━━━━━ Seçilen Metin
İşkenceden, kötü muameleden, tecavüzden çeza alan, meslekten men edilen, AİHM tarafından suçlu bulunan Sedat Selim Ay, yaptığı hizmetlerin ödülünü sonunda alır; O, artık Terörle Mücadele Şubesi’nden sorumlu İstanbul Emniyet Müdür Yardımcısı’dır. Sedat Selim Ay tarafından işkence ve tecavüze maruz kalan Asiye Zeybek Güzel’in ruhu acılar içinde kıvranır. Yaralı bedeni binlerce yerinden, yeniden ve yeniden kanar.

Aylardan ramazandır… Adı, “N” ve “Ç” harflerine kodlanmış olanın aklında, o malum söz bir kez daha yankısını bulur. 26 insan görünümlü mahlûkattan bir tanesinin; belki de dinine en sağlam olanın, 13 yaşındaki kıza tecavüz ettikten sonra söylediği o galiz sözdür bu;

“Kızım, kusura bakma, şeytana uydum. Benim de senin kadar bir kızım var. Ramazanda bana gel de karnını doyurayım.”

/*

Hayat, kimi zaman aklın almayacağı, hayal dünyamızın sınırlarına sığamayacağı ve zihnin tahayyül edemeyeceği kadar zalimce oynar oyununu. Tecavüz ederek bütün hayatını kararttığı küçük bir çocukla, aynı yaştaki kendi kızını kıyaslamak! Birkaç rekat daha fazla namaz kılmak, biraz fitre vermek, biraz da zekat… Böylece, birikmiş dünyevi günahlarından arınmaya çalışmak… Patolojisi tanımsız bir şehvetten gözü dönmüş, ar damarı çatlamış zavallı bir ruh halini kendi köhnemiş bedeninde taşımaya çalışmak... Belki de öteki dünyada, işi şeytana havale edip, Ramazan’da karın tokluğuna tecavüzü kendine hak saymak!..
━━━━━━━━━━
━━━━━ Verilen Bilgiler
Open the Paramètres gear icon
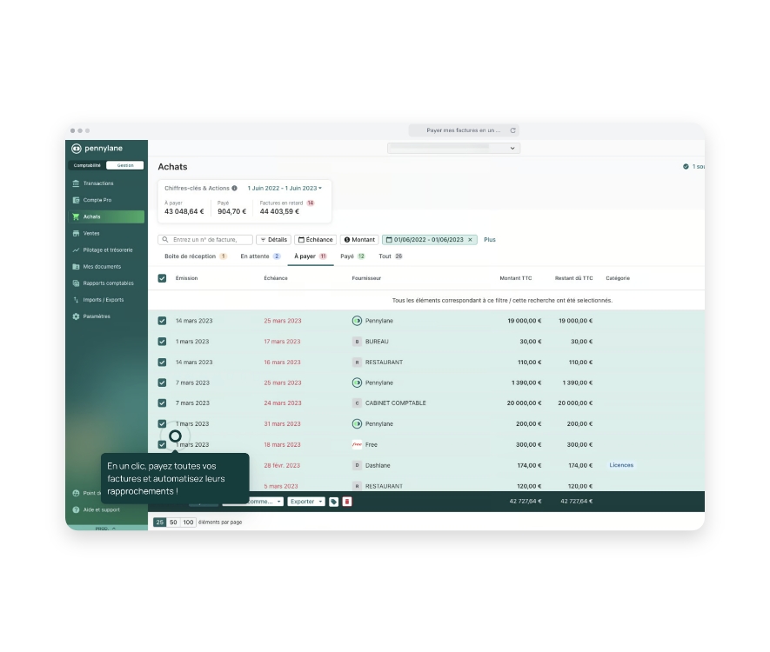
━━━━━━━━━━
- Görevler:
1 - Sedat Selim Ay hakkındaki metne göre şu soruları cevaplayın:
(a) Sedat Selim Ay sonunda hangi göreve gelir?
(b) Tecavüze uğrayan kız kaç yaşındadır?
(c) Metinde "insan görünümlü mahlûkat" diye anılanların sayısı kaçtır?
2 - Sedat Selim Ay hakkındaki metinden "Hayat, kimi zaman" ile başlayıp "kendine hak saymak!.." ile biten kısmı aynen yazın.
3 - Sedat Selim Ay hakkındaki metni kaldığı yerden sürdürün.

- Alıştırmanın Sonuçları:
1 -
(a) Terörle Mücadele Şubesi'nden sorumlu İstanbul Emniyet Müdür Yardımcısı olur.
(b) 13 yaşındadır.
(c) 26'dır.

2 -
Hayat, kimi zaman aklın almayacağı, hayal dünyamızın sınırlarına sığamayacağı ve zihnin tahayyül edemeyeceği kadar zalimce oynar oyununu. Tecavüz ederek bütün hayatını kararttığı küçük bir çocukla, aynı yaştaki kendi kızını kıyaslamak! Birkaç rekat daha fazla namaz kılmak, biraz fitre vermek, biraz da zekat… Böylece, birikmiş dünyevi günahlarından arınmaya çalışmak… Patolojisi tanımsız bir şehvetten gözü dönmüş, ar damarı çatlamış zavallı bir ruh halini kendi köhnemiş bedeninde taşımaya çalışmak... Belki de öteki dünyada, işi şeytana havale edip, Ramazan’da karın tokluğuna tecavüzü kendine hak saymak!..

3 -
Devlet ve tecavüz! Devletin adı Türkiye’de bir çok kez tecavüzle anılmıştır. Devlet, şimdi bir kez daha tecavüze karışmıştır; yargı kararları, bilmem kaçıncı ceza dairesi, Hâkimler ve Savcılar Yüksek Kurulu, anayasa ve kişisel haklar, işkencecisine kol kanat geren bakanlar, başbakanlar…

Düşündükçe tüylerim diken diken, tenim ürperiyor. Her Ramazan geldiğinde dilimde aynı hece, her iftar sanki bana bir işkence; “şeytana uymak”, “benim de senin kadar kızım var”, “karın tokluğuna tecavüz…”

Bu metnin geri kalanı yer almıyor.